- _Work order_: Without any pictures, reproduce exactly the lines running from the line containing "This screenshot has height=531, width=976." through the end of the entries.

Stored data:
++++++++++

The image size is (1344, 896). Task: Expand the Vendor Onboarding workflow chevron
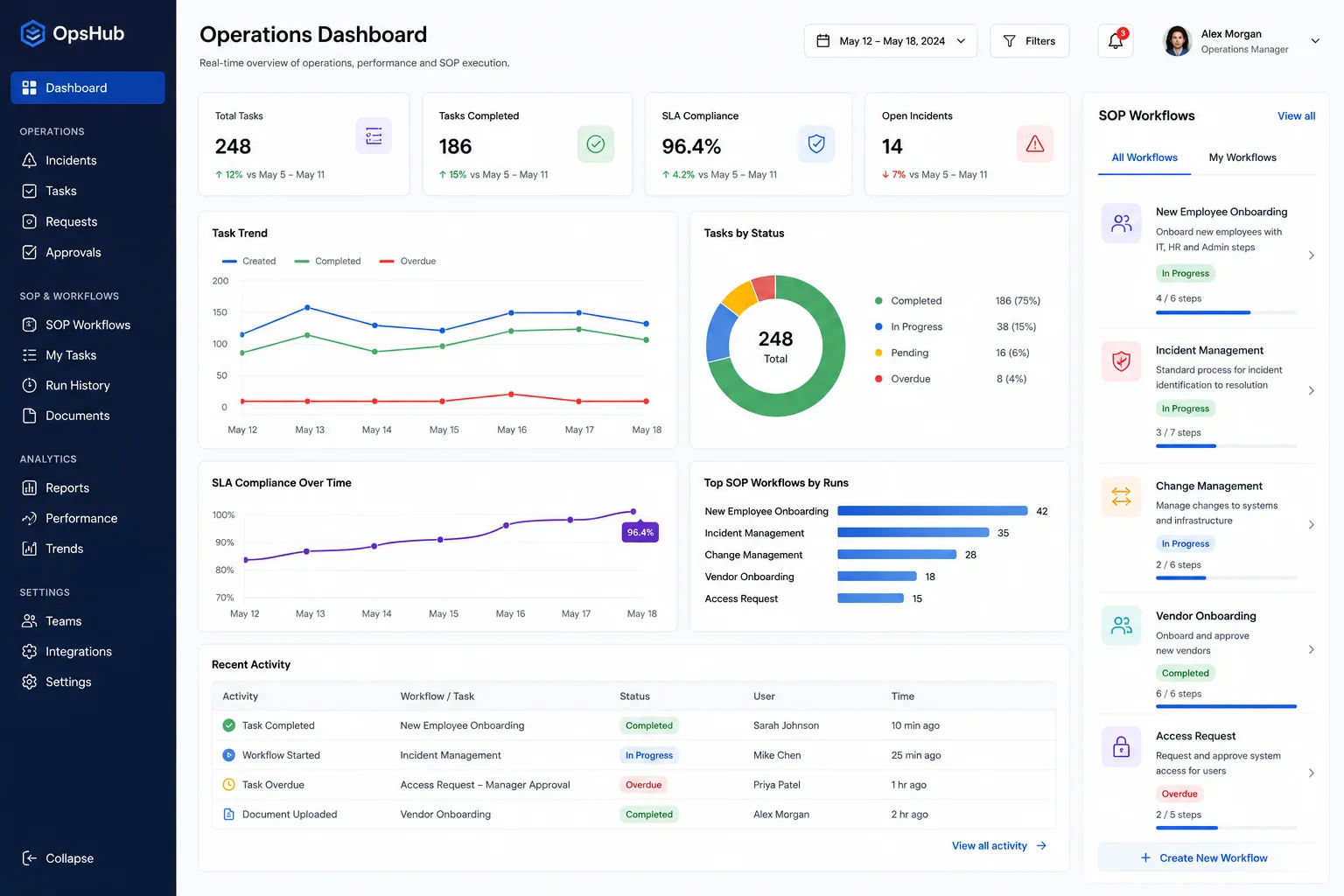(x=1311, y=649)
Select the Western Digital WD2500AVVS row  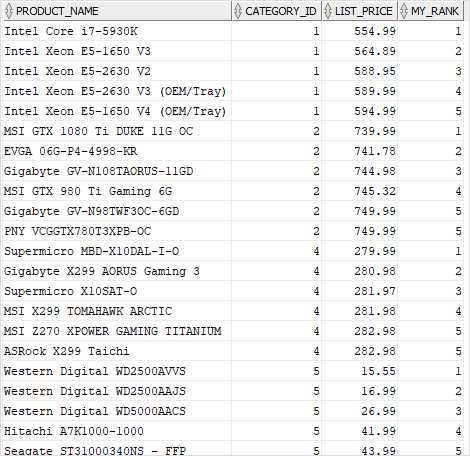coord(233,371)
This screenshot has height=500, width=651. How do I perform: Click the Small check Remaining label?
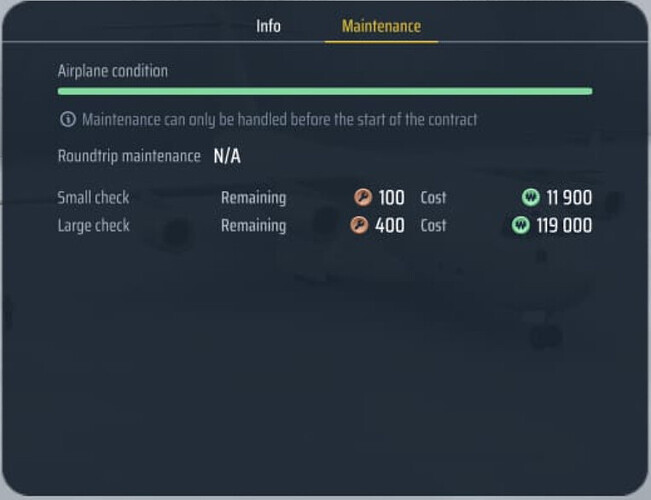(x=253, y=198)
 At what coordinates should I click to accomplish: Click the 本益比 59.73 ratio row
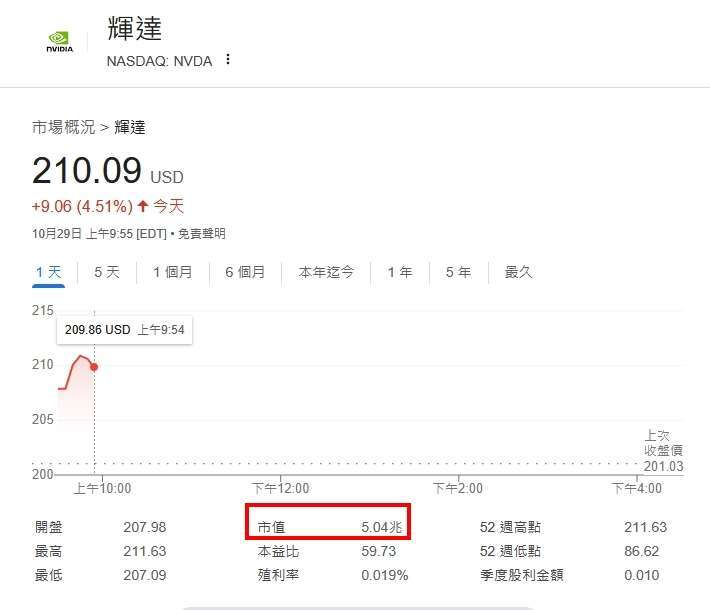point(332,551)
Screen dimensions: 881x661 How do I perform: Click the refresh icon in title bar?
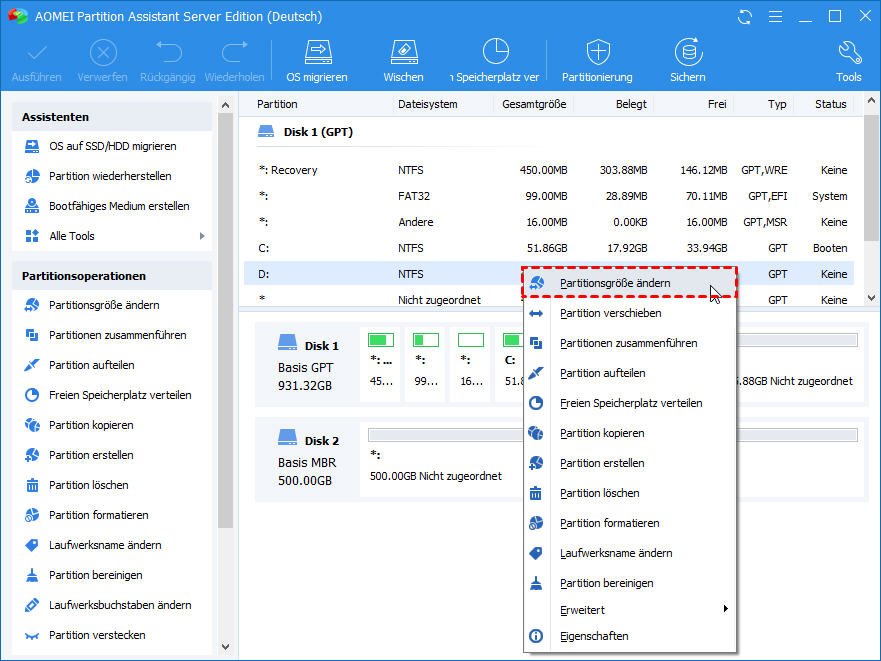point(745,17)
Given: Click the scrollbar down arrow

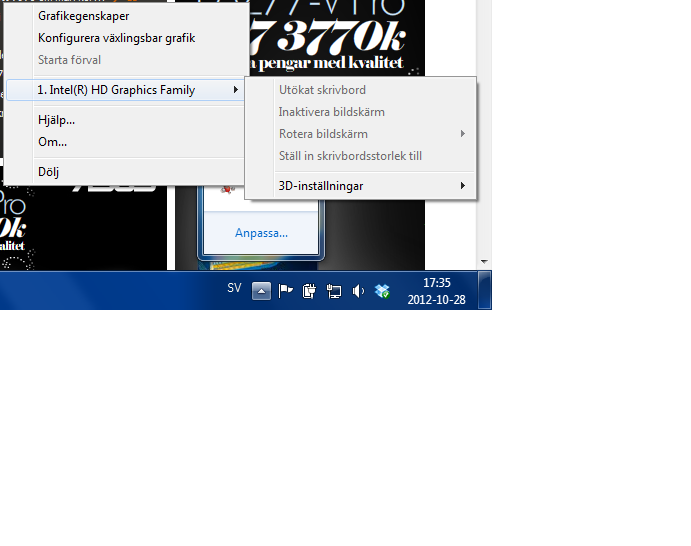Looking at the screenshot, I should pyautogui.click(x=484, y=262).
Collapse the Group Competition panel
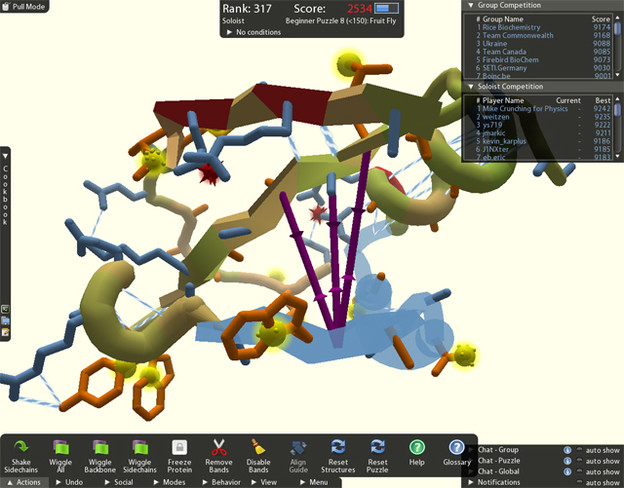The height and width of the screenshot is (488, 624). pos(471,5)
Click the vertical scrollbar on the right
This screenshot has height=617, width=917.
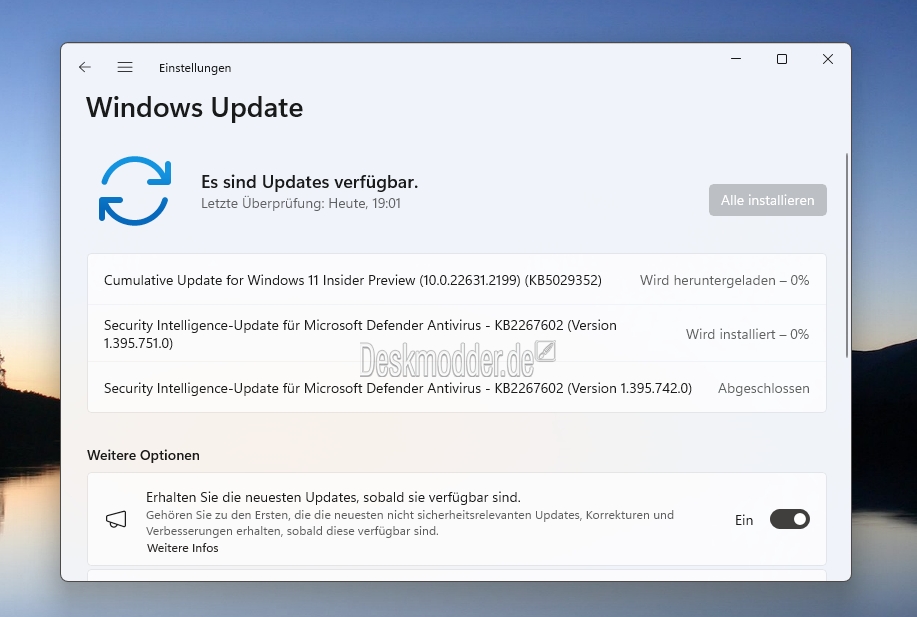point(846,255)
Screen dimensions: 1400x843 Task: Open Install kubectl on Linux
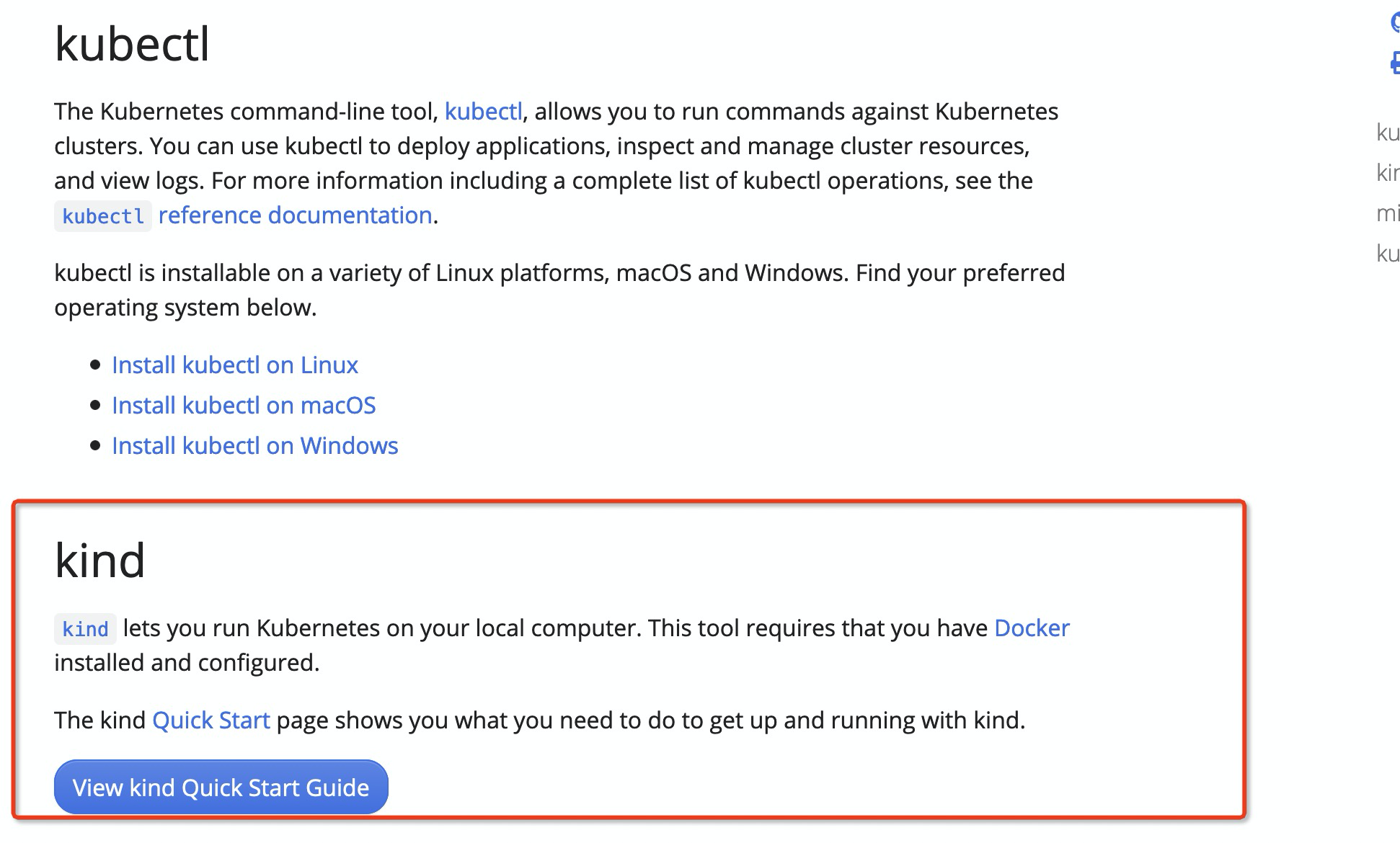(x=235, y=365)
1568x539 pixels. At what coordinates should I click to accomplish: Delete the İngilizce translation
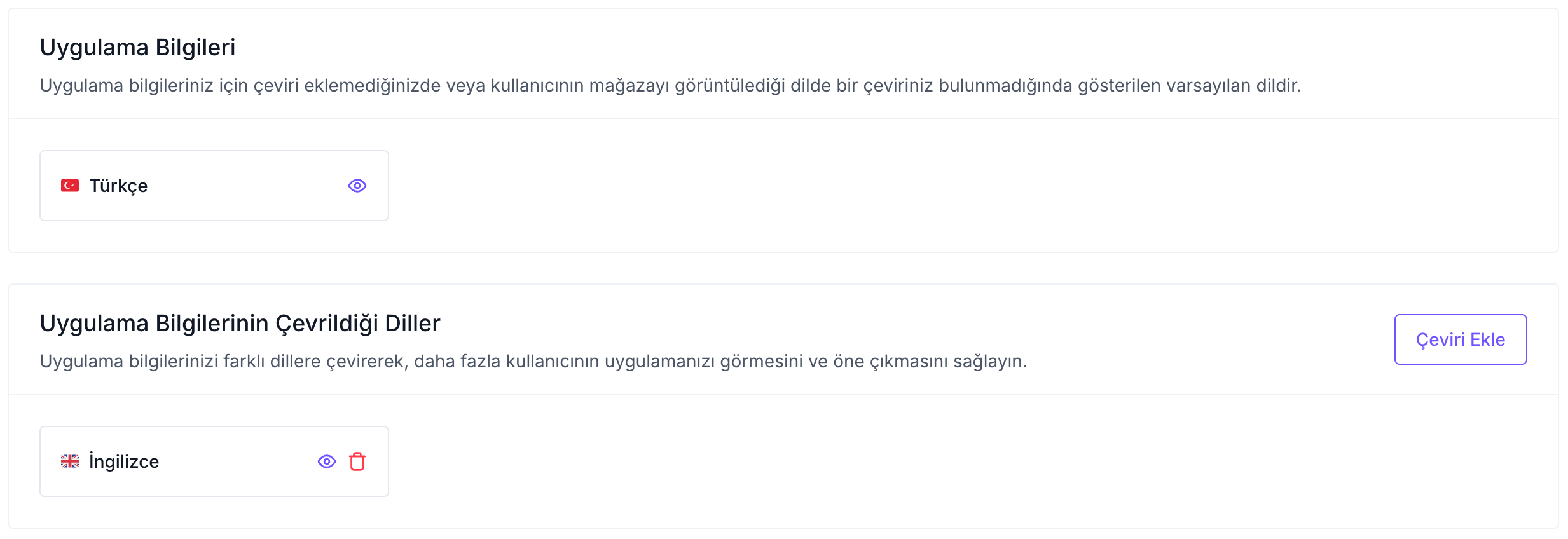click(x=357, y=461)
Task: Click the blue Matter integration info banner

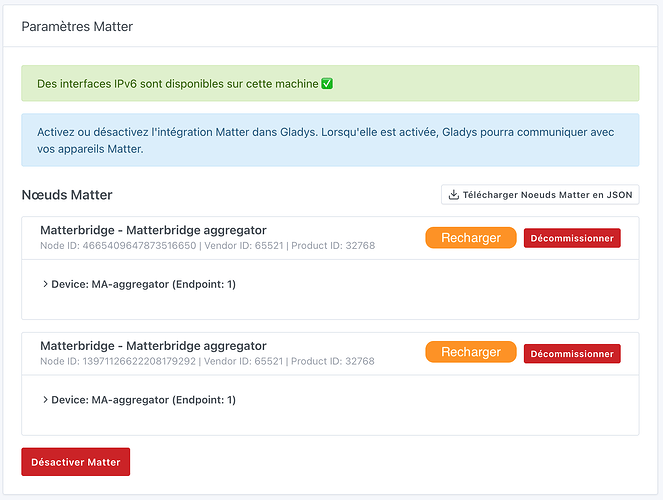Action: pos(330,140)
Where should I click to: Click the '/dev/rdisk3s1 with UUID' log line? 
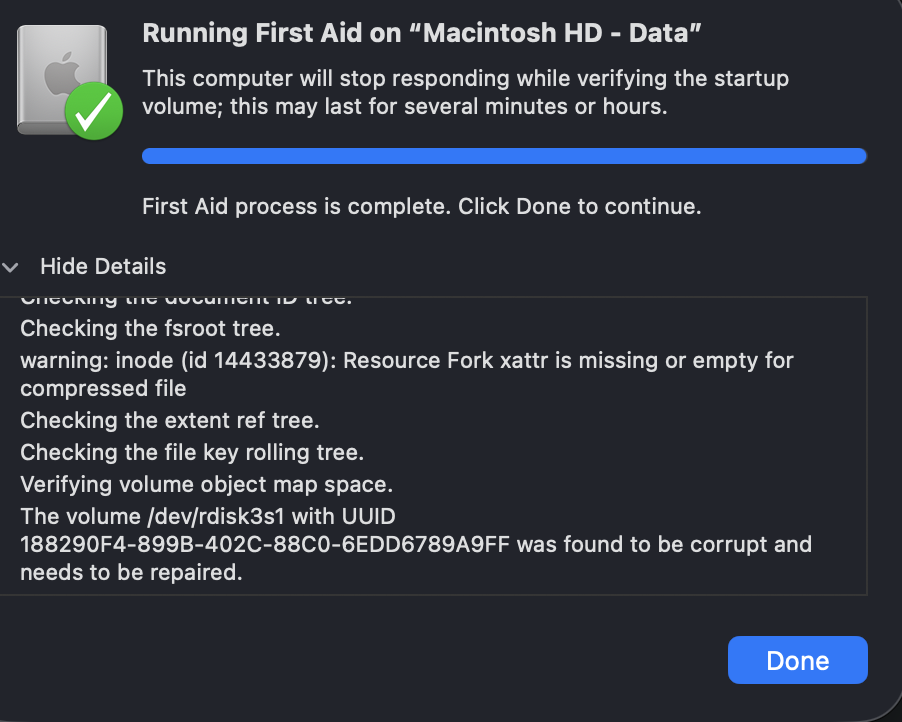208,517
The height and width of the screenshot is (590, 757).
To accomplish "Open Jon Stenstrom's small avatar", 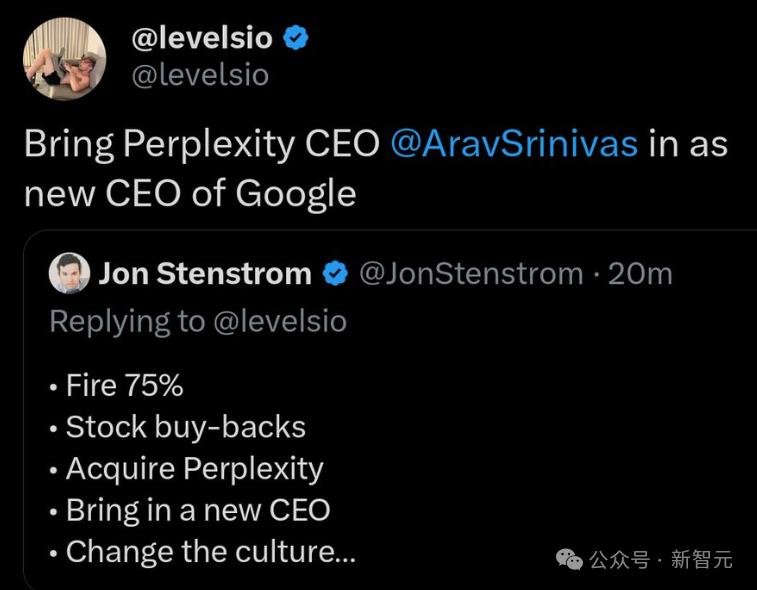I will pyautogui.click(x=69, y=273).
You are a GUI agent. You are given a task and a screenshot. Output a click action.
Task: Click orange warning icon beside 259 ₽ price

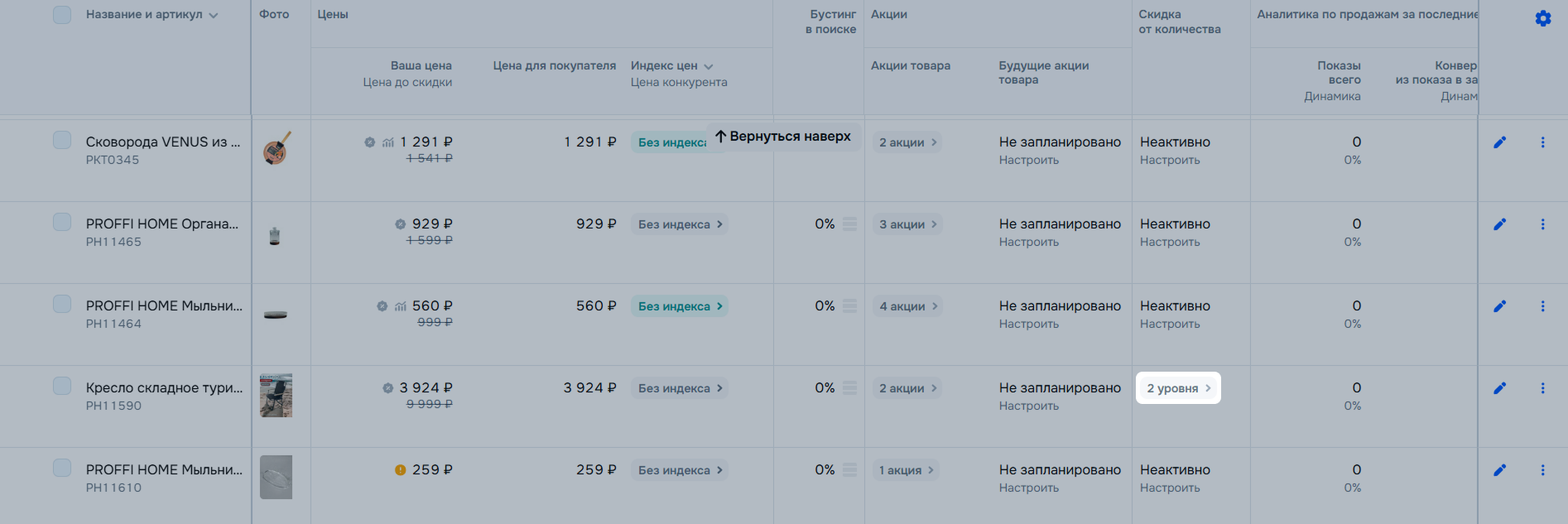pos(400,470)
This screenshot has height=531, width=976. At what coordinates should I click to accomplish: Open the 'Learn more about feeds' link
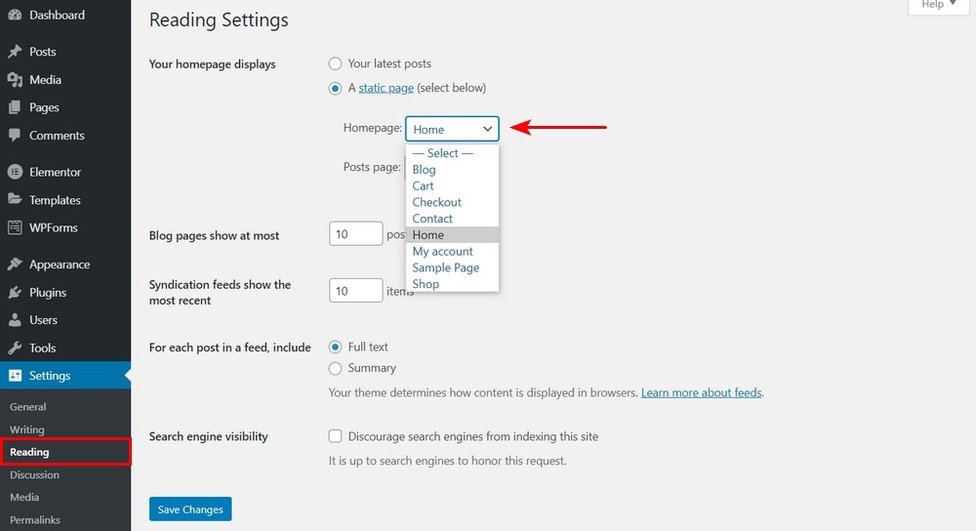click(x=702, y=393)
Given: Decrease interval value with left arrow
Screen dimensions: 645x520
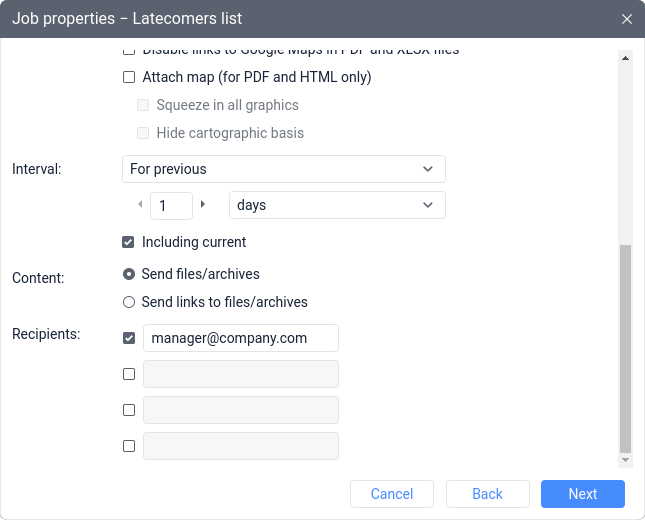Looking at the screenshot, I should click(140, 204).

++++++++++

- _Worked solution_:
This screenshot has height=531, width=976. At what coordinates should I click to accomplish: Open the 'Learn more about feeds' link
click(x=702, y=393)
Given: Decrease interval value with left arrow
Screen dimensions: 645x520
Looking at the screenshot, I should click(140, 204).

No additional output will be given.